Despite the differences in the evaluation method and timing, the therapeutic effect of KORTUC II in the present study was equally excellent to that of re-irradiation plus hyperthermia. Furthermore, KORTUC II is administered more easily than re-irradiation plus hyperthermia. In the present study, the response rate (96%) and the overall survival rates at 1 (100%) and 2 years (95%) observed for KORTUC II treatment were considered satisfactory. Therefore, KORTUC II may constitute an excellent therapeutic approach for cancer patients. The present authors hypothesize that the majority of patients with oligometastasis and local recurrence may achieve complete remission by combining radiotherapy with KORTUC II.
Using animal models, Tokuhiro et al (8) identified that sodium hyaluronate was the most effective supporting agent for hydrogen peroxide in maintaining a high concentration of oxygen in tumor tissues. KORTUC II consists of 0.83% w/v sodium hyaluronate and a 0.5% w/v solution of hydrogen peroxide, which are inexpensive and widely available reagents (4–8). Thus, the novel radiosensitizer KORTUC II could be used for the treatment of local cancer worldwide. Regarding the use of this agent, it is essential to avoid its direct injection into blood vessels, and to confirm an even distribution of oxygen microbubbles throughout the tumor tissue under ultrasonographic or CT guidance (4–7).

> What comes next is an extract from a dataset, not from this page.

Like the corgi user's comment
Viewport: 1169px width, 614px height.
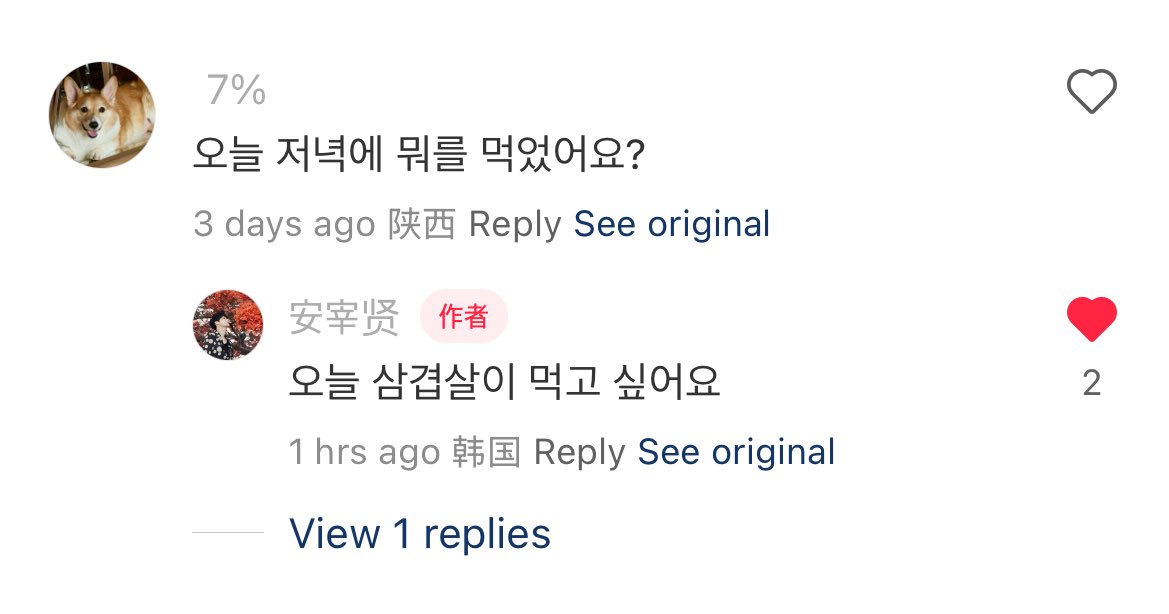[1091, 93]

In conclusion, the treatment of recurrent breast cancer with radiotherapy and KORTUC II in the present study was well tolerated with minimal adverse effects. At present, the treatment outcomes for this agent are satisfactory, and the adverse events are within the acceptable range. In addition, the cost of this type of therapy is much lower than that of the molecular-targeted therapies currently used for the treatment of recurrent breast cancer, such as cetuximab (20). However, both the number of patients treated with KORTUC II thus far and the follow-up period are insufficient to draw definitive conclusions. Therefore, well-designed, prospective, randomized, clinical trials are required to establish the therapeutic efficacy of KORTUC II.
Acknowledgements
The present study was partially supported by a Grant-in-Aid for Scientific Research from the Japanese Ministry of Education, Culture, Sports, Science and Technology (Tokyo, Japan; no. 25461916).